* _TASK PROMPT_
Arrange every line of the records below as a Markdown table with two columns, Row and Line. Put a running number under Row and omit blank lines.

Records for locating words and elements:
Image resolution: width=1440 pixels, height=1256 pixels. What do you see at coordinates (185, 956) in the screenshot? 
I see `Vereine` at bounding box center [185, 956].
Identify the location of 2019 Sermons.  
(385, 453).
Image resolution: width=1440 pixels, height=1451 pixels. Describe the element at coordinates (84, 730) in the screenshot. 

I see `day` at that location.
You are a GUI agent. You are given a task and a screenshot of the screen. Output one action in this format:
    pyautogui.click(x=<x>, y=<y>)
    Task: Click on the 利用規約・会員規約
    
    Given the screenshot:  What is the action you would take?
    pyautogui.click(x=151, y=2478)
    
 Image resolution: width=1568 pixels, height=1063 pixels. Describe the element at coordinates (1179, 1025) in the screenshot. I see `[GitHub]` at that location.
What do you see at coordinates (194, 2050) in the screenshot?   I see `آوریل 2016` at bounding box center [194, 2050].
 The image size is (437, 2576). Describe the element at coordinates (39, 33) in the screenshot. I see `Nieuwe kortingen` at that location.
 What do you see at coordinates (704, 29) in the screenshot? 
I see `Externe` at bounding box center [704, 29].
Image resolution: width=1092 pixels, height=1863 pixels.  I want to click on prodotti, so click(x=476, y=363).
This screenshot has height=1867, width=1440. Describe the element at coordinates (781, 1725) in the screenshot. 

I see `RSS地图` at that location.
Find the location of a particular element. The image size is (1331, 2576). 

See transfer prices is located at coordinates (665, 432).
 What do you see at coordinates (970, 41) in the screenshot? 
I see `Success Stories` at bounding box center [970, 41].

* _THE ANSWER_
| Row | Line |
|---|---|
| 1 | Image resolution: width=1440 pixels, height=1256 pixels. What do you see at coordinates (185, 956) in the screenshot?  |
| 2 | I see `Vereine` at bounding box center [185, 956]. |
| 3 | Identify the location of 2019 Sermons.   |
| 4 | (385, 453). |
| 5 | Image resolution: width=1440 pixels, height=1451 pixels. Describe the element at coordinates (84, 730) in the screenshot.  |
| 6 | I see `day` at that location. |
| 7 | You are a GUI agent. You are given a task and a screenshot of the screen. Output one action in this format: |
| 8 |     pyautogui.click(x=<x>, y=<y>) |
| 9 |     Task: Click on the 利用規約・会員規約 |
| 10 |     Given the screenshot:  What is the action you would take? |
| 11 |     pyautogui.click(x=151, y=2478) |
| 12 |  Image resolution: width=1568 pixels, height=1063 pixels. Describe the element at coordinates (1179, 1025) in the screenshot. I see `[GitHub]` at that location. |
| 13 | What do you see at coordinates (194, 2050) in the screenshot?   I see `آوریل 2016` at bounding box center [194, 2050]. |
| 14 |  The image size is (437, 2576). Describe the element at coordinates (39, 33) in the screenshot. I see `Nieuwe kortingen` at that location. |
| 15 |  What do you see at coordinates (704, 29) in the screenshot?  |
| 16 | I see `Externe` at bounding box center [704, 29]. |
| 17 | Image resolution: width=1092 pixels, height=1863 pixels.  I want to click on prodotti, so click(x=476, y=363). |
| 18 | This screenshot has height=1867, width=1440. Describe the element at coordinates (781, 1725) in the screenshot.  |
| 19 | I see `RSS地图` at that location. |
| 20 | Find the location of a particular element. The image size is (1331, 2576).  |
| 21 | See transfer prices is located at coordinates (665, 432). |
| 22 |  What do you see at coordinates (970, 41) in the screenshot?  |
| 23 | I see `Success Stories` at bounding box center [970, 41]. |